Stored data
┄┄┄┄┄┄┄┄┄┄

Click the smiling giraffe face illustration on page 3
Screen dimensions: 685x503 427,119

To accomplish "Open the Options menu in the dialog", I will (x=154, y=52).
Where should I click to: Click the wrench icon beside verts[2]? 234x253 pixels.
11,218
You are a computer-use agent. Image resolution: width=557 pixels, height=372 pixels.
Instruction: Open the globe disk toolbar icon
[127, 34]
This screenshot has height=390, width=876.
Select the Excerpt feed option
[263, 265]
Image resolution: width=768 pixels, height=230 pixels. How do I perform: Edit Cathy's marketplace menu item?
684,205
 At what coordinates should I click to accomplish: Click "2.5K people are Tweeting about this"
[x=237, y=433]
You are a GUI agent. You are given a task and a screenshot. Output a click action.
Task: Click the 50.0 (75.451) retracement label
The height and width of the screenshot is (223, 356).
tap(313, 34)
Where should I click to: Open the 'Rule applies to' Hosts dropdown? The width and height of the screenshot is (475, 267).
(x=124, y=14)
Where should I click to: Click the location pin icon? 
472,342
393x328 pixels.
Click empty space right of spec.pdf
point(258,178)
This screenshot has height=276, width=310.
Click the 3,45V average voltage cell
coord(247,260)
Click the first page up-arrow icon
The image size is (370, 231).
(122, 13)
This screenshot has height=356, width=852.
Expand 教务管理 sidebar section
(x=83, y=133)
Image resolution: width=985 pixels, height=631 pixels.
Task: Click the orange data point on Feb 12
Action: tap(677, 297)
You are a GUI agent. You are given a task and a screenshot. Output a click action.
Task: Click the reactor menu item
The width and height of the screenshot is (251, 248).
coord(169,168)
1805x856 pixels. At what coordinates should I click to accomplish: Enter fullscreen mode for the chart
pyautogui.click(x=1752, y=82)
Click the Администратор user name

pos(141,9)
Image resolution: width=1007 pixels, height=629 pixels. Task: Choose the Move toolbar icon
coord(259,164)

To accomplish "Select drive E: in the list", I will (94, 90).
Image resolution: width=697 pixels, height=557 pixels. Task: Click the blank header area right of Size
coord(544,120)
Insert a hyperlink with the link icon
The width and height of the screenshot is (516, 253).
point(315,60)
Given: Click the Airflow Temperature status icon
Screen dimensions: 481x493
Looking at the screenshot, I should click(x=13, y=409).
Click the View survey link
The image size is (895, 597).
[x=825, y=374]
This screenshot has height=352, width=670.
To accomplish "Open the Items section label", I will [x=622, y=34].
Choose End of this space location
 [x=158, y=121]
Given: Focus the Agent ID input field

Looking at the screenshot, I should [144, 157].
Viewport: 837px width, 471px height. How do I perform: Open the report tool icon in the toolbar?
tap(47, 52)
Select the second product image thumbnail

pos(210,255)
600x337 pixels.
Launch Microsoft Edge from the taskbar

┄┄┄┄┄┄┄┄┄┄

Your instructions = Review the preceding data and report every line that includes the string "label".

Response to the exercise =
Task: Click the 50.0 (75.451) retracement label
To accomplish "Open the Items section label", I will [x=622, y=34].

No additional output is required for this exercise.